2012年11月30日金曜日

イラン映画 『友達の家はどこ?』・・・ 褌子

   高倉健はあまりみてないが「単騎、千里を走る」とか期待はずれ。「幸福の黄色いハンケチ」は良かった。健さんの魅力で感動物語に仕上げようとすると中途半端なできになるのかも。
  イラン映画『友達の家はどこ?』は深い印象が残った。学校に明日の宿題を忘れた友達に小学一年くらいの坊やが届けに行く話。
  母親は一日中、家事に追われ休むひまも子供の相手をするゆとりもない。道ばたで日がなタバコ飲んで閑つぶししているおじさんたちに、道に迷った坊やが何度も『友達の家はどこ?』ときくのだが、無駄話に夢中の男たちは誰も相手してくれない。     あの国はイラン革命後もあまりかわってないのではないか…。(アフガンのタリバンも恐るべき女性蔑視の組織らしい)。
  と、いっても私がイスラム教徒をきらっているわけではない。映画の名前を思い出せないが、パリで雑貨店をいとなむ敬虔なイスラム教徒のトルコ人のおじさんが、万引きを何度もみのがしてやった孤児の少年と仲良しになって、一緒にトルコへポンコツ自動車で帰郷するはなし。

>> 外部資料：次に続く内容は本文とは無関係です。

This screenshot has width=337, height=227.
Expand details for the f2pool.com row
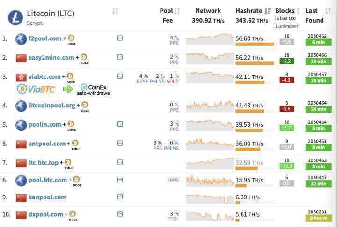(120, 38)
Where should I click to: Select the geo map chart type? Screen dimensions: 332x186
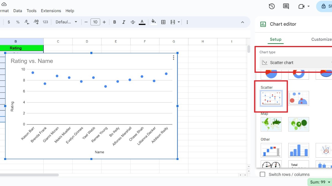coord(271,124)
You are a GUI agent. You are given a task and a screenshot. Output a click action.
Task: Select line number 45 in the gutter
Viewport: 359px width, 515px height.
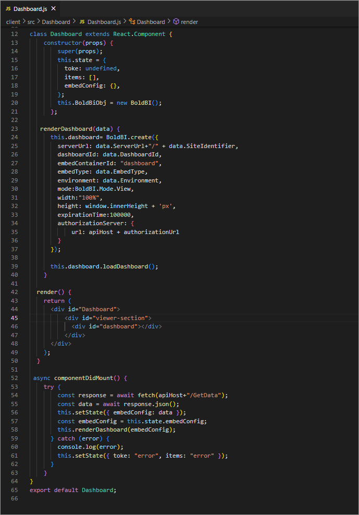pos(14,318)
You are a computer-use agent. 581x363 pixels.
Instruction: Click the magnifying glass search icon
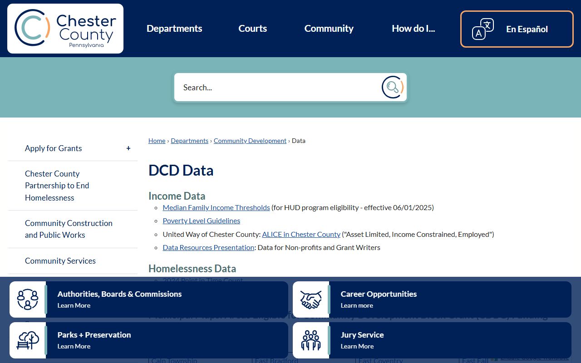click(x=392, y=87)
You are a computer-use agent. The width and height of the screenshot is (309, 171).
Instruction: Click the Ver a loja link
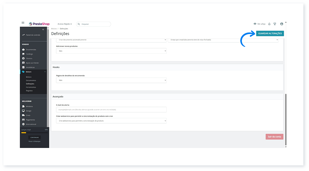coord(260,24)
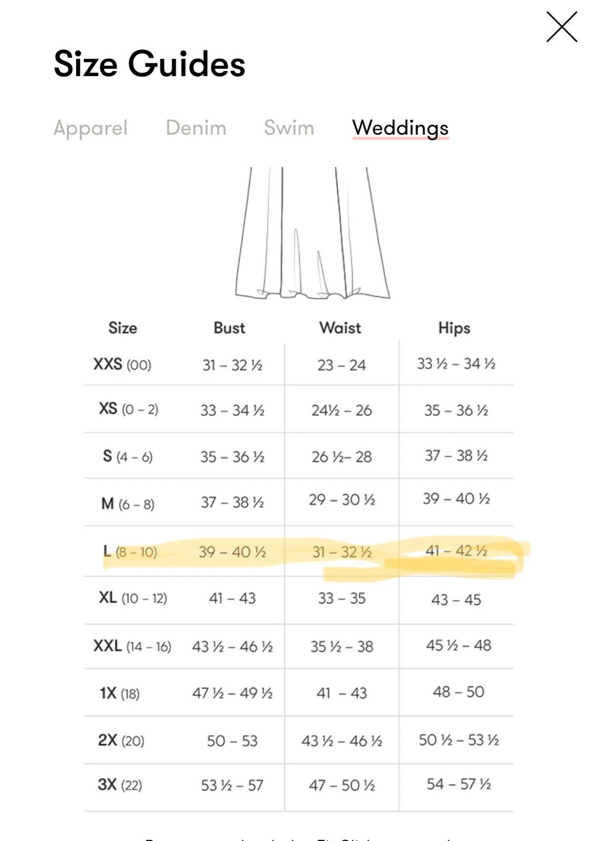Select the S (4 – 6) size label
This screenshot has height=841, width=601.
pos(128,456)
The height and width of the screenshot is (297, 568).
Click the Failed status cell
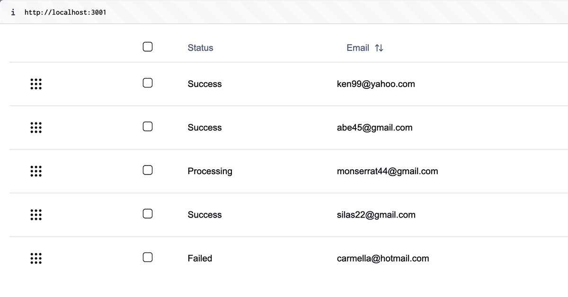click(200, 258)
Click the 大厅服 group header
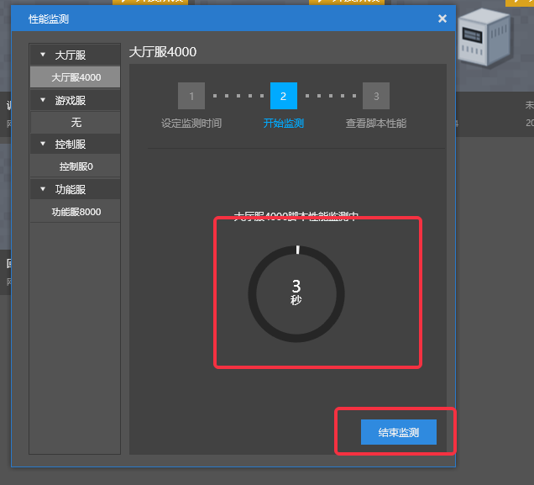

やっとたどりついた故郷を目前にして嬉しさのあまりハンドルを切り損ね、ふたりとも自動車事故死してしまう。なにか、無性にイスラム教徒がすきになってしまう映画だった。
  思春期の頃みた映画というのは影響力大。いぜん、グランド・キャニオンにいったとき、浅草出身だという60才くらいのおばちゃんガイドが娘時代に映画『帰らざる河』をみて、英語猛勉強、家族の猛反対をおしきってアメリカに来てしまったとつぶやいていた。あのおばちゃんまだガイドやっているかなあ
 わたしもエリザベステーラーの『愛情の花咲く木』みてアメリカにあこがれ、『シベリア物語』をみてロシアの大地にあこがれたことがあった。世間知らずで単純、愛惜すべき思春期のあの日あのころ。

まだまだ映画談議・・・猫跨ぎ

  いや「太陽はひとりぼっち」ではないなあ。ネットで粗筋を見たが違う。思い出せない。しかし褌子氏の映画通にはかなわないね。いまもせっせと話題作には足を運んでいるようだし。
  このまえ高倉健の「あなたへ」を見た。随分入っていた。中高年の男性が一人で見に来ているのが多いのにびっくり。なに、自分がそうだが。ちょっとこの映画、筋を追えないところが数箇所ある。あとで原作を読んだが。それに健さんにすっかり凭りかかった映画作りで余り感心しなかった。時代背景がよく沁みてこないんだな。それが奥行を無くしている。亡妻の遺書を読んで何かを納得して、さあこれから生きて行くぞと歩くところでラスト。こころに沁みるものがあまりない。ストイックな老齢の主人公―張り切って行く先があるのかねと心配になる。

『海の牙』・・・ 褌子

    「太陽がいっぱい」(1960)でなく「太陽はひとりぼっち」(1962)ですね。いっぱい、とひとりぽっちでは反対だ。戦後フランス中産階級の倦怠とか頽廃を感じる映画だった。モニカのはまり役。
  モニカ・ヴェッティなんて突然、猫跨ぎさんがいいだすので、つい五〇年前に想いがとんで、↓のようなはしたないことを書いてモニカ全盛期の写真までのせてしまった。 恥ずかしい。逸徳さんにつづいて古稀を迎えんとして岩上の清水のような心境にやっと到達したばっかりなんだ。せっかくの明鏡止水をかきみださないでほしい。
・・・・
  敗戦後のフランス映画といえば『禁じられた遊び』だが、私が記憶から離れないのはルノワール監督『海の牙』
  ドイツ崩壊でナチス党員たちが南米に多数逃げた。(アイヒマンも生体実験のメンゲレも南米でイスラエル特殊部隊に捕まっている)
  『海の牙』は潜水艦でナチス高官らが逃げる物語。大西洋上で燃料切れになり、通りかかった貨物船と交渉して燃料をわけてもらう。満タンになって別れるやいなや、容赦なく貨物船を撃沈する。狭く息苦しいUボート内部の葛藤、ナチスの非人間性をあぶり出した傑作だった。
  いま思いついたイタリア映画の傑作は『ドベレ将軍』
  北イタリアのレジスタンスの希望の星だったドベレ将軍がアフリカからイタリアに上陸したとたんにドイツ軍に射殺される。ドイツ軍側が反ナチの逮捕者たちの口を割らせるためにチンピラみたいな男に刑務所内でドベレ将軍を演じさせるのだ。ところが平凡な男が次第にドベレ将軍になりきって堂々と処刑台にたつ… 「人生で迷ったら困難な方を選べ」という偽将軍のセリフが今も耳に残る。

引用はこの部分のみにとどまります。